するとすかさず、唇にチュッとキスをされてしまった。くぅ……ッ!ふ、不覚!!
「で、でも兄様。バッシュ公爵家の騎士達もいますし、兄様が張ったというえげつな……いえ、超強力な結界もありますし。少しは兄様も休んで下さい」
そう。私にはよく分からないけど、この牧場に到着して割とすぐ、オリヴァー兄様はこの広大な牧場全体に結界を張ったのだそうだ。
その際、張られた結界を見上げて「うわぁ……えげつな……」って、誰かがボソリと呟いていたんだけど、どうやらこの結界、悪意を持った者は通り抜けできないどころが、触れた瞬間、黒焦げになる程の攻撃魔法が展開するようになっているらしい。
クライヴ兄様も結界を見ながら「マジか……」って呟いていたから、相当ヤバイ代物……なんだよね?
帰る時に黒焦げになった何かを目撃してしまったらどうしよう……。
「いや。本当に大丈夫。僕もクライヴ程じゃないけど鍛えているからね」
「それは知っています。それでも少しは休んで下さい。なんなら膝枕しますよ?」
「――ッ!?……膝……枕……?」
うん。ようやっと足の痺れも収まってきたしね。……ってオリヴァー兄様?何故か黙ってしまわれたのですが、どうしました?
再び首を後方に捻ってみると、オリヴァー兄様は驚いた様に見開いた目をふっと揺らめかせた。しかも、頬がみるみるうちに赤く染まっていく。

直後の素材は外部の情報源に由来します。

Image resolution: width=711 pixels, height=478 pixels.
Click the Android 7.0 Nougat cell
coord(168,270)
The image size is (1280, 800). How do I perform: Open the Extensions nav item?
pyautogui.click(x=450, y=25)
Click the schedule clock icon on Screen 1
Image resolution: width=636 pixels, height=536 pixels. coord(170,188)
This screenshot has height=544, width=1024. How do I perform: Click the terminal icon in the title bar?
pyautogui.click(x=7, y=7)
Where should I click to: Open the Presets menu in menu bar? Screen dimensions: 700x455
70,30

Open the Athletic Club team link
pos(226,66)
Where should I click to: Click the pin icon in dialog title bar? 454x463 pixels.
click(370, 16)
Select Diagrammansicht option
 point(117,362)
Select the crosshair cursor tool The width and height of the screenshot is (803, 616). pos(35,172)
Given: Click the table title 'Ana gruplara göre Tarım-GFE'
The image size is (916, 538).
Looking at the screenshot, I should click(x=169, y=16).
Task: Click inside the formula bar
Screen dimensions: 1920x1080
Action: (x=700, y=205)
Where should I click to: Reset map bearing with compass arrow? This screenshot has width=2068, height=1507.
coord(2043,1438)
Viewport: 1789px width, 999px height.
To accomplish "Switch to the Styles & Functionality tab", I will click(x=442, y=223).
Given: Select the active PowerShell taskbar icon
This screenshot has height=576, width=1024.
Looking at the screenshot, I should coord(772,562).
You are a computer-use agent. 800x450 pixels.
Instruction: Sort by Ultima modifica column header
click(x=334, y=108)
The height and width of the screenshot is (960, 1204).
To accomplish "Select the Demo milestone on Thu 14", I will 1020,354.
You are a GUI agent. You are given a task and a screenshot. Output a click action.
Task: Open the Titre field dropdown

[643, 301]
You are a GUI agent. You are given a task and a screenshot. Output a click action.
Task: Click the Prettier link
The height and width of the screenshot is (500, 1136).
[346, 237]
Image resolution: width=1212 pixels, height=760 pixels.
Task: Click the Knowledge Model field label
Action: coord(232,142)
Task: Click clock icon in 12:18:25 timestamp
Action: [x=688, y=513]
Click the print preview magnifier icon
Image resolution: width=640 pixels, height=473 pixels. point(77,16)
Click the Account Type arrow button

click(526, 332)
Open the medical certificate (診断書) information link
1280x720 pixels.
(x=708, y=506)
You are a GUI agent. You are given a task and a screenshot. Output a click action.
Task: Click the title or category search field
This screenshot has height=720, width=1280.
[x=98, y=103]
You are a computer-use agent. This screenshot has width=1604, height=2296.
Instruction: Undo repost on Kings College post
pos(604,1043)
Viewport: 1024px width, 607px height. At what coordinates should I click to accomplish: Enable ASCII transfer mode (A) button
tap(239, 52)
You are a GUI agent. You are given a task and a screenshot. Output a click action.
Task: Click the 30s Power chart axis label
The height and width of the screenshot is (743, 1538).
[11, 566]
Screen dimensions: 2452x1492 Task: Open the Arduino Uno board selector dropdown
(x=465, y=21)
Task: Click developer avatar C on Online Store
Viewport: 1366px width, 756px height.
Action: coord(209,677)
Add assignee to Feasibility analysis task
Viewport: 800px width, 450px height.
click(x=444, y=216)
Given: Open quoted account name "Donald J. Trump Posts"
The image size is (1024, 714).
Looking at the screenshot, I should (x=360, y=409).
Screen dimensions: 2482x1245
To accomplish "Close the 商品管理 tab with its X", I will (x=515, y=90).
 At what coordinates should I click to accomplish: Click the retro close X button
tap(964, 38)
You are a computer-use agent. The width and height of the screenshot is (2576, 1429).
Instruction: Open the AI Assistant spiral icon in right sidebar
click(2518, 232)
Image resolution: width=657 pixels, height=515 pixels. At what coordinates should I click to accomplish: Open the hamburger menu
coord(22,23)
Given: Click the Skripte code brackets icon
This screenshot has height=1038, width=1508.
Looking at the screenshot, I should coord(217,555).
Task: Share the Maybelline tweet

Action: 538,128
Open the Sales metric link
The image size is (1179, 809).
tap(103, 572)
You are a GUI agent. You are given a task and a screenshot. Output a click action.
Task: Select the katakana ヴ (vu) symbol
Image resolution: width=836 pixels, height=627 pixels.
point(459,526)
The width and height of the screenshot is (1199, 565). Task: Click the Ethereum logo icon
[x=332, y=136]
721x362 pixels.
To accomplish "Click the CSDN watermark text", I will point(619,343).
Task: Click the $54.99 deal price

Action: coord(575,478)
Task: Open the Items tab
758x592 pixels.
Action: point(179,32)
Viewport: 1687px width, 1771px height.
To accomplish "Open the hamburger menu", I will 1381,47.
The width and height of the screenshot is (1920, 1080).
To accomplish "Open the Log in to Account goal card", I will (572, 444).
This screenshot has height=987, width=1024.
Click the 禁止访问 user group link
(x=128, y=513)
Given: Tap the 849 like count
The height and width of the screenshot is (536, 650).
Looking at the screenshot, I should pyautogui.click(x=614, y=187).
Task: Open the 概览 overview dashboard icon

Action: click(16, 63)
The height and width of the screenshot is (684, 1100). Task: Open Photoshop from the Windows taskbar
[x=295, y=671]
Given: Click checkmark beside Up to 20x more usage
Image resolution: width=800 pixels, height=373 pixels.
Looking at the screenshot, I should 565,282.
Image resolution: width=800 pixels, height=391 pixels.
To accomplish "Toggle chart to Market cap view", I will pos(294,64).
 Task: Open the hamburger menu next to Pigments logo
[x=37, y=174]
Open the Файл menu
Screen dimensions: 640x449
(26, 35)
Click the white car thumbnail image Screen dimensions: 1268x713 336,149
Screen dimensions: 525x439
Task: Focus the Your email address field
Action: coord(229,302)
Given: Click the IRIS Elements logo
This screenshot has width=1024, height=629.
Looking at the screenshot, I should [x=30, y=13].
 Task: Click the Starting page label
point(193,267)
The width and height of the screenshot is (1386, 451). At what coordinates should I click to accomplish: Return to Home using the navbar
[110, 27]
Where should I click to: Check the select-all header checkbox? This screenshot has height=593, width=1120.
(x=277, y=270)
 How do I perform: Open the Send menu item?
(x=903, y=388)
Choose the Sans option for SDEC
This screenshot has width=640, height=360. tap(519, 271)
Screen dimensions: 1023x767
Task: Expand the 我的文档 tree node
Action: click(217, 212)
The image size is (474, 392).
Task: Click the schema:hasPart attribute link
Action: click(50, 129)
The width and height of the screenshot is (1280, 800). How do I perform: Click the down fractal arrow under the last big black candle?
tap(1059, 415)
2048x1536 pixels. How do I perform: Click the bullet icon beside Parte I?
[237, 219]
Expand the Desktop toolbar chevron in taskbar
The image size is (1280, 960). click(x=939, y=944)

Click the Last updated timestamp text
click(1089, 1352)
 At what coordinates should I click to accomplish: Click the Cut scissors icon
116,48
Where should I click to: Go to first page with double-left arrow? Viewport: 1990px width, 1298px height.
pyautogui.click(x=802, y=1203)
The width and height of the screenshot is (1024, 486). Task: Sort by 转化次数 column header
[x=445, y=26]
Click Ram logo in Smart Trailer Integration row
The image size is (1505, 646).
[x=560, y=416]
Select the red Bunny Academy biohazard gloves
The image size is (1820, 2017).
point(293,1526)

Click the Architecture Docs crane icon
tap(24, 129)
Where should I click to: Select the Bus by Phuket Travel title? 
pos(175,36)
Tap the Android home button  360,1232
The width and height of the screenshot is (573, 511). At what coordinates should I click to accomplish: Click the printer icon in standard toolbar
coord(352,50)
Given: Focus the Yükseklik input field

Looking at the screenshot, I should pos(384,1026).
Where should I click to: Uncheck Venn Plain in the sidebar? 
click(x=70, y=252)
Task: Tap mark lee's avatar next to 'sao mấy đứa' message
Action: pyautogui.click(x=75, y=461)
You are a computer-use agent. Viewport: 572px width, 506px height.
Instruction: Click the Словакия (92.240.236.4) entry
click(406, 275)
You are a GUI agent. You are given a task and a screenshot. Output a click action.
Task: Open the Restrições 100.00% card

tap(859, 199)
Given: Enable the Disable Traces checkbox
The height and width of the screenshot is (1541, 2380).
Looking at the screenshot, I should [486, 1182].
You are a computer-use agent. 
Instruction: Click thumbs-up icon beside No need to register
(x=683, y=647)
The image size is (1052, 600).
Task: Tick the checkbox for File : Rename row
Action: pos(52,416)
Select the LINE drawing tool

「……そ……そう……だな。やって……もらおう……かな?」
照れた様に微笑む兄様のあまりの麗しさに、今度は私が真っ赤になって硬直してしまった。
多分今の私、顔と言わず全身が真っ赤になってしまっている。そのうえ鼻腔内毛細血管が久々にショートしそうな予感に慌てて己に喝を入れ、気を引き締めた。
くっ……!傾国の美形は、攻略対象への攻撃力を緩めない為に、日々己の美貌を自動アップデートしているとでもいうのだろうか!?
「エレノア?」
固まってしまった私を不思議そうに覗き込んだオリヴァー兄様の声に我に返る。
「はっ、はいっ!!どどどどうぞ!!」
慌ててオリヴァー兄様のお膝からぴょんとどき、「どんとこいや!」とばかりに膝をポフポフ叩くと、オリヴァー兄様は戸惑いがちに……でも凄く嬉しそうに、私の膝に頭を乗っけてゴロリと横になった。
「ふふ……。気持ちがいいね」
太ももに兄様の重みを受け、バクバクと心臓が鼓動を早める。
ま、まさかここにきて、こんな恋人達が野外デートで行う、嬉し恥ずかし羞恥プレイを行うとは思いもよらなかったよ。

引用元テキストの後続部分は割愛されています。